• PROBLEM DETAILS
For each entry that follows, produce an exact copy.

• MATERIAL SHOWN
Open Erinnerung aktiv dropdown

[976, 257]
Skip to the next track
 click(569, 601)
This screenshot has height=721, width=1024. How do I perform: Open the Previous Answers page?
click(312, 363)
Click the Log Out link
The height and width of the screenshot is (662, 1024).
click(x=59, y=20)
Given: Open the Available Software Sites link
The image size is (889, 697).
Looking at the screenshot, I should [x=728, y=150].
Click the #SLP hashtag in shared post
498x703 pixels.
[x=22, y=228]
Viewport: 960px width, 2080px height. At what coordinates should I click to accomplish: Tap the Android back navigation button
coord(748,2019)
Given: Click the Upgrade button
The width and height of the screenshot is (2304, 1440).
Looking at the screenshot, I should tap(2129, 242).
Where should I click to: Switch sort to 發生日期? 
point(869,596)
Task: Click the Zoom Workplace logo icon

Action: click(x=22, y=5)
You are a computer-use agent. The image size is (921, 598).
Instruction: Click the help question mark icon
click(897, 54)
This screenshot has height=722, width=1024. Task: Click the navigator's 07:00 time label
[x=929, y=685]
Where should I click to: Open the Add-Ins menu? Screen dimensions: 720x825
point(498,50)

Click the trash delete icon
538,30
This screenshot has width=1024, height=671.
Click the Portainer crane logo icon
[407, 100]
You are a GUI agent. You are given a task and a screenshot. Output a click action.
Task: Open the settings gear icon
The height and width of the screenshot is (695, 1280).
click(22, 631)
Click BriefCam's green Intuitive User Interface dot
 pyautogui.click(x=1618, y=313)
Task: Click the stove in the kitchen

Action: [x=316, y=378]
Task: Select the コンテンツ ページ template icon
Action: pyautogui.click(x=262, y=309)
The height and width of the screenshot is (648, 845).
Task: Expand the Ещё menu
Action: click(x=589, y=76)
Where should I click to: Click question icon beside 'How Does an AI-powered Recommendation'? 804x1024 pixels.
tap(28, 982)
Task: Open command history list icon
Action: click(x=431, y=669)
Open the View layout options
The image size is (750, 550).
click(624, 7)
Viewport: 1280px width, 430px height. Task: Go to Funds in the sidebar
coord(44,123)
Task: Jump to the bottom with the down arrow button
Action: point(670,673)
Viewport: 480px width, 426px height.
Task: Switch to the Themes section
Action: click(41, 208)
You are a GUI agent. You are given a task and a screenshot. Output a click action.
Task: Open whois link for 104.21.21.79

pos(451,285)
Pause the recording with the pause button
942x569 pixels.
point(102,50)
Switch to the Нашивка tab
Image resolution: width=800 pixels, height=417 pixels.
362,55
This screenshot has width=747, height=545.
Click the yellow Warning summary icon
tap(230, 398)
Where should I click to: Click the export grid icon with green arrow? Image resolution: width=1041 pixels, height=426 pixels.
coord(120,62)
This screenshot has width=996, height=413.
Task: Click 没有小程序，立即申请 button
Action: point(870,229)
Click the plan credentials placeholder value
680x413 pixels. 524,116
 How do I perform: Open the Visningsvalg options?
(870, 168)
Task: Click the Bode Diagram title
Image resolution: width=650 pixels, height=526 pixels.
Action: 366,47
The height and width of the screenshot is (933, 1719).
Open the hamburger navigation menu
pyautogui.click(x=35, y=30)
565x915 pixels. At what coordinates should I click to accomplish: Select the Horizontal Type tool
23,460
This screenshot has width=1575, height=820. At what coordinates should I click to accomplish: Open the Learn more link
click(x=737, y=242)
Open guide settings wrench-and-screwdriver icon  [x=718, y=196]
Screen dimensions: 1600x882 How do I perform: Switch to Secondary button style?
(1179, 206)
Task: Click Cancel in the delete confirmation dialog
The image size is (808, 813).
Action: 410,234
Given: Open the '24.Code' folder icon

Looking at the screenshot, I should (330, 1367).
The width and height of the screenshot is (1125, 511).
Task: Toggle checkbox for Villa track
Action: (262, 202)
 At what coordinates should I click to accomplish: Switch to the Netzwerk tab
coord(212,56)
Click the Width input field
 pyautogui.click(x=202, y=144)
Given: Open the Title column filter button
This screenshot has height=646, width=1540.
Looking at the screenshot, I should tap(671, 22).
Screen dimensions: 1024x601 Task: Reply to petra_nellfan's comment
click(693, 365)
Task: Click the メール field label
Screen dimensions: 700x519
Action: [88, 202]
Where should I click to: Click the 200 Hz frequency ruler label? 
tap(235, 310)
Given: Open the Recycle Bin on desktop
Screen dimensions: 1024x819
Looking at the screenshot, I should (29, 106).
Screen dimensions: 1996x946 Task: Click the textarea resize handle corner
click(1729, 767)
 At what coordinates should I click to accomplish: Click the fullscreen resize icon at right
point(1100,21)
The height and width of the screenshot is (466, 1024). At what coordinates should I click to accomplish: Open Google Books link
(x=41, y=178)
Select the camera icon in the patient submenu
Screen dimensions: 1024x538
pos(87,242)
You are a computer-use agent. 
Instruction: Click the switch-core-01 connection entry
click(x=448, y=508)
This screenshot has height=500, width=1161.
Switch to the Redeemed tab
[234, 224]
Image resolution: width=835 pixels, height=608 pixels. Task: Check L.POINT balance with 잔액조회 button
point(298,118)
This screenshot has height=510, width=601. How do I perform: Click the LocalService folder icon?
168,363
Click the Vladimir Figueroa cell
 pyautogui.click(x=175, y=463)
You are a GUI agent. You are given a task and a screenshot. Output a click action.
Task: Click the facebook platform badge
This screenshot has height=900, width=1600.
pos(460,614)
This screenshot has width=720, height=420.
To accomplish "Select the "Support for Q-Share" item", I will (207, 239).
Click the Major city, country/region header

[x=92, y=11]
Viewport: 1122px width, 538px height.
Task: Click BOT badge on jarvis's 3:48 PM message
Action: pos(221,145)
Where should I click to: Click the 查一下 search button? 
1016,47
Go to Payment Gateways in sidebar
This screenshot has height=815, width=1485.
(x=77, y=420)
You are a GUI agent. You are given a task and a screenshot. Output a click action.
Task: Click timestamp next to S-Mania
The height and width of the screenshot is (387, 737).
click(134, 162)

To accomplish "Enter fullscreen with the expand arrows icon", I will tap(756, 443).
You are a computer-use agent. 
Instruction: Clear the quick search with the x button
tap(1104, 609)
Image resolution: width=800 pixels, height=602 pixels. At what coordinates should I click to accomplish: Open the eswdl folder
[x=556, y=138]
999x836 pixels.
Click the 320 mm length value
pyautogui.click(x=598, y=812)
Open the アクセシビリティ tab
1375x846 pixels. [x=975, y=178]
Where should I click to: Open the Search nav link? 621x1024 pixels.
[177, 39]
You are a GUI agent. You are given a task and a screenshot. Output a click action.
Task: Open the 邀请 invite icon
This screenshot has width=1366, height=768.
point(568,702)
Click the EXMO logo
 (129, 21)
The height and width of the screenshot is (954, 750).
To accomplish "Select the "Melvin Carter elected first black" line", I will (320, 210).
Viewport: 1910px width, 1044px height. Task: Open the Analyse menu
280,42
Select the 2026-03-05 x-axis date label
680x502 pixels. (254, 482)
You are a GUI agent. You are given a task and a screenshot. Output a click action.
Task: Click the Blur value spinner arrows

• SOLVED EXERCISE
Open Erinnerung aktiv dropdown

[976, 257]
Skip to the next track
 click(569, 601)
This screenshot has height=721, width=1024. How do I perform: Open the Previous Answers page?
click(312, 363)
Click the Log Out link
The height and width of the screenshot is (662, 1024).
click(x=59, y=20)
Given: Open the Available Software Sites link
The image size is (889, 697).
Looking at the screenshot, I should [x=728, y=150].
Click the #SLP hashtag in shared post
498x703 pixels.
[x=22, y=228]
Viewport: 960px width, 2080px height. At what coordinates should I click to accomplish: Tap the Android back navigation button
coord(748,2019)
Given: Click the Upgrade button
The width and height of the screenshot is (2304, 1440).
Looking at the screenshot, I should tap(2129, 242).
Where should I click to: Switch sort to 發生日期? 
point(869,596)
Task: Click the Zoom Workplace logo icon

Action: click(x=22, y=5)
You are a computer-use agent. The image size is (921, 598).
Instruction: Click the help question mark icon
click(897, 54)
This screenshot has height=722, width=1024. Task: Click the navigator's 07:00 time label
[x=929, y=685]
Where should I click to: Open the Add-Ins menu? Screen dimensions: 720x825
point(498,50)

Click the trash delete icon
538,30
This screenshot has width=1024, height=671.
Click the Portainer crane logo icon
[407, 100]
You are a GUI agent. You are given a task and a screenshot. Output a click action.
Task: Open the settings gear icon
The height and width of the screenshot is (695, 1280).
click(22, 631)
Click BriefCam's green Intuitive User Interface dot
 pyautogui.click(x=1618, y=313)
Task: Click the stove in the kitchen

Action: [x=316, y=378]
Task: Select the コンテンツ ページ template icon
Action: pyautogui.click(x=262, y=309)
The height and width of the screenshot is (648, 845).
Task: Expand the Ещё menu
Action: click(x=589, y=76)
Where should I click to: Click question icon beside 'How Does an AI-powered Recommendation'? 804x1024 pixels.
tap(28, 982)
Task: Open command history list icon
Action: click(x=431, y=669)
Open the View layout options
The image size is (750, 550).
click(624, 7)
Viewport: 1280px width, 430px height. Task: Go to Funds in the sidebar
coord(44,123)
Task: Jump to the bottom with the down arrow button
Action: point(670,673)
Viewport: 480px width, 426px height.
Task: Switch to the Themes section
Action: click(41, 208)
You are a GUI agent. You are given a task and a screenshot. Output a click action.
Task: Open whois link for 104.21.21.79

pos(451,285)
Pause the recording with the pause button
942x569 pixels.
point(102,50)
Switch to the Нашивка tab
Image resolution: width=800 pixels, height=417 pixels.
362,55
This screenshot has width=747, height=545.
Click the yellow Warning summary icon
tap(230, 398)
Where should I click to: Click the export grid icon with green arrow? Image resolution: width=1041 pixels, height=426 pixels.
coord(120,62)
This screenshot has width=996, height=413.
Task: Click 没有小程序，立即申请 button
Action: point(870,229)
Click the plan credentials placeholder value
680x413 pixels. 524,116
 How do I perform: Open the Visningsvalg options?
(870, 168)
Task: Click the Bode Diagram title
Image resolution: width=650 pixels, height=526 pixels.
Action: 366,47
The height and width of the screenshot is (933, 1719).
Open the hamburger navigation menu
pyautogui.click(x=35, y=30)
565x915 pixels. At what coordinates should I click to accomplish: Select the Horizontal Type tool
23,460
This screenshot has width=1575, height=820. At what coordinates should I click to accomplish: Open the Learn more link
click(x=737, y=242)
Open guide settings wrench-and-screwdriver icon  [x=718, y=196]
Screen dimensions: 1600x882 How do I perform: Switch to Secondary button style?
(1179, 206)
Task: Click Cancel in the delete confirmation dialog
The image size is (808, 813).
Action: 410,234
Given: Open the '24.Code' folder icon

Looking at the screenshot, I should (330, 1367).
The width and height of the screenshot is (1125, 511).
Task: Toggle checkbox for Villa track
Action: (262, 202)
 At what coordinates should I click to accomplish: Switch to the Netzwerk tab
coord(212,56)
Click the Width input field
 pyautogui.click(x=202, y=144)
Given: Open the Title column filter button
This screenshot has height=646, width=1540.
Looking at the screenshot, I should tap(671, 22).
Screen dimensions: 1024x601 Task: Reply to petra_nellfan's comment
click(693, 365)
Task: Click the メール field label
Screen dimensions: 700x519
Action: [88, 202]
Where should I click to: Click the 200 Hz frequency ruler label? 
tap(235, 310)
Given: Open the Recycle Bin on desktop
Screen dimensions: 1024x819
Looking at the screenshot, I should (29, 106).
Screen dimensions: 1996x946 Task: Click the textarea resize handle corner
click(1729, 767)
 At what coordinates should I click to accomplish: Click the fullscreen resize icon at right
point(1100,21)
The height and width of the screenshot is (466, 1024). At what coordinates should I click to accomplish: Open Google Books link
(x=41, y=178)
Select the camera icon in the patient submenu
Screen dimensions: 1024x538
pos(87,242)
You are a computer-use agent. 
Instruction: Click the switch-core-01 connection entry
click(x=448, y=508)
This screenshot has height=500, width=1161.
Switch to the Redeemed tab
[234, 224]
Image resolution: width=835 pixels, height=608 pixels. Task: Check L.POINT balance with 잔액조회 button
point(298,118)
This screenshot has height=510, width=601. How do I perform: Click the LocalService folder icon?
168,363
Click the Vladimir Figueroa cell
 pyautogui.click(x=175, y=463)
You are a GUI agent. You are given a task and a screenshot. Output a click action.
Task: Click the facebook platform badge
This screenshot has height=900, width=1600.
pos(460,614)
This screenshot has width=720, height=420.
To accomplish "Select the "Support for Q-Share" item", I will (207, 239).
Click the Major city, country/region header

[x=92, y=11]
Viewport: 1122px width, 538px height.
Task: Click BOT badge on jarvis's 3:48 PM message
Action: pos(221,145)
Where should I click to: Click the 查一下 search button? 
1016,47
Go to Payment Gateways in sidebar
This screenshot has height=815, width=1485.
(x=77, y=420)
You are a GUI agent. You are given a task and a screenshot. Output a click action.
Task: Click timestamp next to S-Mania
The height and width of the screenshot is (387, 737).
click(134, 162)

To accomplish "Enter fullscreen with the expand arrows icon", I will tap(756, 443).
You are a computer-use agent. 
Instruction: Clear the quick search with the x button
tap(1104, 609)
Image resolution: width=800 pixels, height=602 pixels. At what coordinates should I click to accomplish: Open the eswdl folder
[x=556, y=138]
999x836 pixels.
Click the 320 mm length value
pyautogui.click(x=598, y=812)
Open the アクセシビリティ tab
1375x846 pixels. [x=975, y=178]
Where should I click to: Open the Search nav link? 621x1024 pixels.
[177, 39]
You are a GUI agent. You are given a task and a screenshot. Output a click action.
Task: Open the 邀请 invite icon
This screenshot has width=1366, height=768.
point(568,702)
Click the EXMO logo
 (129, 21)
The height and width of the screenshot is (954, 750).
To accomplish "Select the "Melvin Carter elected first black" line", I will (320, 210).
Viewport: 1910px width, 1044px height. Task: Open the Analyse menu
280,42
Select the 2026-03-05 x-axis date label
680x502 pixels. (254, 482)
You are a GUI agent. You are given a task and a screenshot. Output a click action.
Task: Click the Blur value spinner arrows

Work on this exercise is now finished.